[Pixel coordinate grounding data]
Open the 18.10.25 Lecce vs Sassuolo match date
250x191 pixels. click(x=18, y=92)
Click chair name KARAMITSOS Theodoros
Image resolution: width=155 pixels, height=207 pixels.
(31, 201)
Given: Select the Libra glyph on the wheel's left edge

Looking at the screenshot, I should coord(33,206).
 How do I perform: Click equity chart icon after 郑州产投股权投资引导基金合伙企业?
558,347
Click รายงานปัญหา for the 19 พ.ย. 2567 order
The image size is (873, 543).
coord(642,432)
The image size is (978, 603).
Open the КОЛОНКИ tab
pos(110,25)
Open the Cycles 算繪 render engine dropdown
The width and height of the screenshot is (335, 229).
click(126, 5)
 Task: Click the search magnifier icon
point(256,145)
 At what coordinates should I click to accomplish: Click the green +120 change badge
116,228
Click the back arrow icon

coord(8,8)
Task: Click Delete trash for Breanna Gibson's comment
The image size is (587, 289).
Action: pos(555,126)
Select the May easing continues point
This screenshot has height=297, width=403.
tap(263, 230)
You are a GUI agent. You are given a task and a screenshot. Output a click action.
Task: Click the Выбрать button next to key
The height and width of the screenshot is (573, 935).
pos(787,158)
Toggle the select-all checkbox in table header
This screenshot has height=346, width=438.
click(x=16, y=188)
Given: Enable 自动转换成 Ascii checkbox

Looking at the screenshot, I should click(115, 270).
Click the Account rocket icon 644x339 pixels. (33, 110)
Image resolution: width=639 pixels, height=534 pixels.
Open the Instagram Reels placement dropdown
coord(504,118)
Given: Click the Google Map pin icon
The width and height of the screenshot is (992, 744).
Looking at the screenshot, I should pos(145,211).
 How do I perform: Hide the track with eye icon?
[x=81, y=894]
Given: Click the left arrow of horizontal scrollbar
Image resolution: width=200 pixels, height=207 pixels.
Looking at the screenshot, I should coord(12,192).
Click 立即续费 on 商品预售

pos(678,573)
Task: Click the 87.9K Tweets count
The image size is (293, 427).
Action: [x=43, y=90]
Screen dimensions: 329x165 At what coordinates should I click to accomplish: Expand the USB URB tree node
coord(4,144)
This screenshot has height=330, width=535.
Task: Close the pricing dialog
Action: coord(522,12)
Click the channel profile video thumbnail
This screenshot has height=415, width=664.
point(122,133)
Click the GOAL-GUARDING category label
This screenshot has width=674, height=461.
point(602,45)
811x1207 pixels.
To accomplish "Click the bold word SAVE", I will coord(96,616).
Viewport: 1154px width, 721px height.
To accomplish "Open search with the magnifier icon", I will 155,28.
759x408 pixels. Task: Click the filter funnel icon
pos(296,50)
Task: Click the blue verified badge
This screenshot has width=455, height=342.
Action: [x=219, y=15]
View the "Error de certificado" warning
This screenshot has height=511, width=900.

> **EXERCISE DIRECTIONS**:
Above are the entries. Quote exactly the lines from the one bearing "Open the Instagram Reels placement dropdown" through the one bearing "Given: Click the left".

> **RESULT OF THIS TASK**:
Open the Instagram Reels placement dropdown
coord(504,118)
Given: Click the Google Map pin icon
The width and height of the screenshot is (992, 744).
Looking at the screenshot, I should pos(145,211).
 How do I perform: Hide the track with eye icon?
[x=81, y=894]
Given: Click the left arrow of horizontal scrollbar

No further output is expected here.